**ACTION ITEM:**
Repeat the records exactly, so that each line matches the original.

**DATA SECTION:**
# # # #

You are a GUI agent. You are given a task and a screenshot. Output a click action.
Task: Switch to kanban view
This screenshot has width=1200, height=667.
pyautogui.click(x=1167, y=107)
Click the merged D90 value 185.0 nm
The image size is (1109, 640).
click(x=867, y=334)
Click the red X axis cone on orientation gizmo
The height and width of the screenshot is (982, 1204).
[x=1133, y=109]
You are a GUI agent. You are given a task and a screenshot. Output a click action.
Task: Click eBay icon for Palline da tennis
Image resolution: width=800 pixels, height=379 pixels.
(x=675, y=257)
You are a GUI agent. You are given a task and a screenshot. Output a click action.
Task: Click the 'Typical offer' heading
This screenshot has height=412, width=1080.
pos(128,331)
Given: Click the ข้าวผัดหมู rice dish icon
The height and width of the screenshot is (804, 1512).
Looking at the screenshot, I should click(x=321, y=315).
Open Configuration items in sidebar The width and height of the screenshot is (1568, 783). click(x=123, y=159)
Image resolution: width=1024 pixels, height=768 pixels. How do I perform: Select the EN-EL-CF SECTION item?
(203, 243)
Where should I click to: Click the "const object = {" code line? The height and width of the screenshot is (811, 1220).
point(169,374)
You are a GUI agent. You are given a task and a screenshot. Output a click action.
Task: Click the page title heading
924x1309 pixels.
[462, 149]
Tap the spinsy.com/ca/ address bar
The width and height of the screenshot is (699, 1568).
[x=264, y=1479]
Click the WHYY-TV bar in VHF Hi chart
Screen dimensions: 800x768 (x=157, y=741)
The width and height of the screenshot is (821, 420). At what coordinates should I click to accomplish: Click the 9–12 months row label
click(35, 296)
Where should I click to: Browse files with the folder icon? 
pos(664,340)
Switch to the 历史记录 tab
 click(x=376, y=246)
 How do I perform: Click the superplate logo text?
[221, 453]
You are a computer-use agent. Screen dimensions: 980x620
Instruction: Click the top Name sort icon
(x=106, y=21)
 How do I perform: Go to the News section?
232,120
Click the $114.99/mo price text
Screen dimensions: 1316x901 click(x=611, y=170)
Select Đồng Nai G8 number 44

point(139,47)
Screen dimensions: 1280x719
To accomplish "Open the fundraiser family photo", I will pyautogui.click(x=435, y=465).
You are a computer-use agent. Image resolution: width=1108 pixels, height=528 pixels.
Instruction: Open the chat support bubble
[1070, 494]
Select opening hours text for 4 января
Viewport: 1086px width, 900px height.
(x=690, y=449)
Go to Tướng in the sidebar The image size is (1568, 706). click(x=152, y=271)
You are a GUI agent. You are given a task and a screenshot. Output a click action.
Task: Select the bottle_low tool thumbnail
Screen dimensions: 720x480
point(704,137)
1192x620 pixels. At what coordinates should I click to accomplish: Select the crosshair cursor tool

# # # #

**RESULT BELOW:**
You are a GUI agent. You are given a task and a screenshot. Output a click action.
Task: Switch to kanban view
This screenshot has width=1200, height=667.
pyautogui.click(x=1167, y=107)
Click the merged D90 value 185.0 nm
The image size is (1109, 640).
click(x=867, y=334)
Click the red X axis cone on orientation gizmo
The height and width of the screenshot is (982, 1204).
[x=1133, y=109]
You are a GUI agent. You are given a task and a screenshot. Output a click action.
Task: Click eBay icon for Palline da tennis
Image resolution: width=800 pixels, height=379 pixels.
(x=675, y=257)
You are a GUI agent. You are given a task and a screenshot. Output a click action.
Task: Click the 'Typical offer' heading
This screenshot has height=412, width=1080.
pos(128,331)
Given: Click the ข้าวผัดหมู rice dish icon
The height and width of the screenshot is (804, 1512).
Looking at the screenshot, I should click(x=321, y=315).
Open Configuration items in sidebar The width and height of the screenshot is (1568, 783). click(x=123, y=159)
Image resolution: width=1024 pixels, height=768 pixels. How do I perform: Select the EN-EL-CF SECTION item?
(203, 243)
Where should I click to: Click the "const object = {" code line? The height and width of the screenshot is (811, 1220).
point(169,374)
You are a GUI agent. You are given a task and a screenshot. Output a click action.
Task: Click the page title heading
924x1309 pixels.
[462, 149]
Tap the spinsy.com/ca/ address bar
The width and height of the screenshot is (699, 1568).
[x=264, y=1479]
Click the WHYY-TV bar in VHF Hi chart
Screen dimensions: 800x768 (x=157, y=741)
The width and height of the screenshot is (821, 420). At what coordinates should I click to accomplish: Click the 9–12 months row label
click(35, 296)
Where should I click to: Browse files with the folder icon? 
pos(664,340)
Switch to the 历史记录 tab
 click(x=376, y=246)
 How do I perform: Click the superplate logo text?
[221, 453]
You are a computer-use agent. Screen dimensions: 980x620
Instruction: Click the top Name sort icon
(x=106, y=21)
 How do I perform: Go to the News section?
232,120
Click the $114.99/mo price text
Screen dimensions: 1316x901 click(x=611, y=170)
Select Đồng Nai G8 number 44

point(139,47)
Screen dimensions: 1280x719
To accomplish "Open the fundraiser family photo", I will pyautogui.click(x=435, y=465).
You are a computer-use agent. Image resolution: width=1108 pixels, height=528 pixels.
Instruction: Open the chat support bubble
[1070, 494]
Select opening hours text for 4 января
Viewport: 1086px width, 900px height.
(x=690, y=449)
Go to Tướng in the sidebar The image size is (1568, 706). click(x=152, y=271)
You are a GUI agent. You are given a task and a screenshot. Output a click action.
Task: Select the bottle_low tool thumbnail
Screen dimensions: 720x480
point(704,137)
1192x620 pixels. At what coordinates should I click to accomplish: Select the crosshair cursor tool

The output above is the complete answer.